# khaire



## moonlight7

Hi,
Does this word "khaire" is used in Greek right now and what does it mean? "Be happy" or "be well" or "rejoice"?
I found this in the book that I am revising, and I wounder if it is true:
"In Greek, people in begone times greeted each other with ‘khaire!’ that meant ‘rejoice!’."


----------



## Perseas

_Χαίρε_: imperative -- 2nd person singular-- of the ancient verb _χαίρω_ (= _rejoice at/take pleasure in something..._). _
Χαίρε_ was a form of greeting (_welcome, fare well, be of good cheer..._). Today it is not used (except for stylistic reasons), however the 2nd person plural _χαίρετε_ is a very common greeting, especially in formal situations.

You can also look at the link under _χαίρω_.


----------



## moonlight7

Thanks, *Perseas*! Could I say that it is a word from Ancient Greek?
"In *Ancient Greek*, people greeted each other with word ‘khaire’..."


----------



## Perseas

moonlight7 said:


> Thanks, *Perseas*! Could I say that it is a word from Ancient Greek?


Yes. It was used even by Homer.


----------



## Scholiast

χαἰρετε!

Pardon me butting in here, but I am moved to wonder about two things. I know classical Greek, but not modern demotic. Perhaps Perseas or someone else here can satisfy my curiosity?

Does anyone know when χαῖρε/χαίρετεdied out as an everyday greeting? And if the plural χαίρετε is indeed still used in formal contexts, is this (a) because of a "classicising" tendency in the stylistic level for formal purposes; or (b) because of a tendency to use of the "polite" plural rather than the "intimate" singular, comparable with English "you" (as opposed to "thou"), French/Italian _vous/voi_, German _Sie_ &c. Or maybe a bit of both? Fascinating.


----------



## Tassos

Scholiast said:


> And if the plural χαίρετε is indeed still used in formal contexts,



It is also used in informal contexts. If you go for a visit to someone's home - even if he's a good friend - it's something you might say as a greeting (to "mark" the occasion so to speak). My father always uses it when he makes phonecalls.

### GIVEN EXERCISE 1
Format the records as a JSON list of strings, one string per line with blank lines left out, from the first line of the records through the line containing "I will 85,71.".

### DATASET ROWS
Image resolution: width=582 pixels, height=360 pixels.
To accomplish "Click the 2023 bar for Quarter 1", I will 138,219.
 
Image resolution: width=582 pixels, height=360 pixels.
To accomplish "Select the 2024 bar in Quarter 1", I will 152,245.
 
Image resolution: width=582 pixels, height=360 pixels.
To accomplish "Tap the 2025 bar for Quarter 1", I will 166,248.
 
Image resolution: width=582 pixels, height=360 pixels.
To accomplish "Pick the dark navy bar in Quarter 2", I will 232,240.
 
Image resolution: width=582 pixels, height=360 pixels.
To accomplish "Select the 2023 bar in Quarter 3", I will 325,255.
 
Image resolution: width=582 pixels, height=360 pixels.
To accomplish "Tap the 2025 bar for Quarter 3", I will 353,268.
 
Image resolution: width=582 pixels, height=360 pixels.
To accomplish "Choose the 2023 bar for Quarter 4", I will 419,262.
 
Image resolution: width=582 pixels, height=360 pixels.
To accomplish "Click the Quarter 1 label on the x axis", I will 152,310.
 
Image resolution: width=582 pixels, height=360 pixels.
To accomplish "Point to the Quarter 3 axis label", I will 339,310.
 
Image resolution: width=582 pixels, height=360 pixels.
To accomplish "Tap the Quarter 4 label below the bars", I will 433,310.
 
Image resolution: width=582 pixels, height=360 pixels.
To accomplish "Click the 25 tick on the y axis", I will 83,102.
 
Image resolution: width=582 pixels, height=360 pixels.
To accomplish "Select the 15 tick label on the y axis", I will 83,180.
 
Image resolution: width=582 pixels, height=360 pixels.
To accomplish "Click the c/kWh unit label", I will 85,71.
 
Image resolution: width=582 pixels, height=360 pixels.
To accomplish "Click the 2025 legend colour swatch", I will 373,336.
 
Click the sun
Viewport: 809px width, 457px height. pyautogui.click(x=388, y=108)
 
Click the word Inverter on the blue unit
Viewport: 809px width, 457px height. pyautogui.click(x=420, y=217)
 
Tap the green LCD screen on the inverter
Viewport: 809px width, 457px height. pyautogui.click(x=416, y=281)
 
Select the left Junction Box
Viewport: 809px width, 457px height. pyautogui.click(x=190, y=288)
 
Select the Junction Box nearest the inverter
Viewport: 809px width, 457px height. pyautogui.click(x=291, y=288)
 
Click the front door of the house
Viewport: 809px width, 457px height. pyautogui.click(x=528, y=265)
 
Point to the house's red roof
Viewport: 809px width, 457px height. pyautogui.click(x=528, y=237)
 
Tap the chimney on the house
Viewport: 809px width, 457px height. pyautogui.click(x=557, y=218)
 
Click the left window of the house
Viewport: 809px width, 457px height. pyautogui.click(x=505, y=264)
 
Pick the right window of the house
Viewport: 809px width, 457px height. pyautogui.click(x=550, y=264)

### GIVEN EXERCISE 2
Continue the forum thread about the Greek greeting "khaire" from where it stops.

### EXERCISE RESULT 1
[
  "Image resolution: width=582 pixels, height=360 pixels.",
  "To accomplish \"Click the 2023 bar for Quarter 1\", I will 138,219.",
  "Image resolution: width=582 pixels, height=360 pixels.",
  "To accomplish \"Select the 2024 bar in Quarter 1\", I will 152,245.",
  "Image resolution: width=582 pixels, height=360 pixels.",
  "To accomplish \"Tap the 2025 bar for Quarter 1\", I will 166,248.",
  "Image resolution: width=582 pixels, height=360 pixels.",
  "To accomplish \"Pick the dark navy bar in Quarter 2\", I will 232,240.",
  "Image resolution: width=582 pixels, height=360 pixels.",
  "To accomplish \"Select the 2023 bar in Quarter 3\", I will 325,255.",
  "Image resolution: width=582 pixels, height=360 pixels.",
  "To accomplish \"Tap the 2025 bar for Quarter 3\", I will 353,268.",
  "Image resolution: width=582 pixels, height=360 pixels.",
  "To accomplish \"Choose the 2023 bar for Quarter 4\", I will 419,262.",
  "Image resolution: width=582 pixels, height=360 pixels.",
  "To accomplish \"Click the Quarter 1 label on the x axis\", I will 152,310.",
  "Image resolution: width=582 pixels, height=360 pixels.",
  "To accomplish \"Point to the Quarter 3 axis label\", I will 339,310.",
  "Image resolution: width=582 pixels, height=360 pixels.",
  "To accomplish \"Tap the Quarter 4 label below the bars\", I will 433,310.",
  "Image resolution: width=582 pixels, height=360 pixels.",
  "To accomplish \"Click the 25 tick on the y axis\", I will 83,102.",
  "Image resolution: width=582 pixels, height=360 pixels.",
  "To accomplish \"Select the 15 tick label on the y axis\", I will 83,180.",
  "Image resolution: width=582 pixels, height=360 pixels.",
  "To accomplish \"Click the c/kWh unit label\", I will 85,71."
]

### EXERCISE RESULT 2
Scholiast said:


> is this (a) because of a "classicising" tendency in the stylistic level for formal purposes; or (b) because of a tendency to use of the "polite" plural rather than the "intimate" singular, comparable with English "you" (as opposed to "thou"), French/Italian _vous/voi_, German _Sie_ &c. Or maybe a bit of both? Fascinating.



In formal contexts, certainly because of (b). 
In informal contexts, I don't know, maybe beacause of (a) if you consider that it is used more by older people or in situations informal yes, but not _too_ informal (for example if you are meeting your best friend in a kafeteria to have a cup of coffee or something, you won't use it)


----------



## sotos

Scholiast said:


> χαἰρετε!
> 
> Does anyone know when χαῖρε/χαίρετεdied out as an everyday greeting? .



It possibly died out at the same time when plural was introduced in addressing a single person (πληθυντικός ευγενείας), around mid 19th c. A european influence. So, χαίρετε may be equivalent to χαίρε in formal situations. 
I use χαίρε sometimes for greeting friends. It sounds well and attracts attention.


----------



## Scholiast

Tassos and  Sotos, ευχαριστω, και καλα Χριστουγενα.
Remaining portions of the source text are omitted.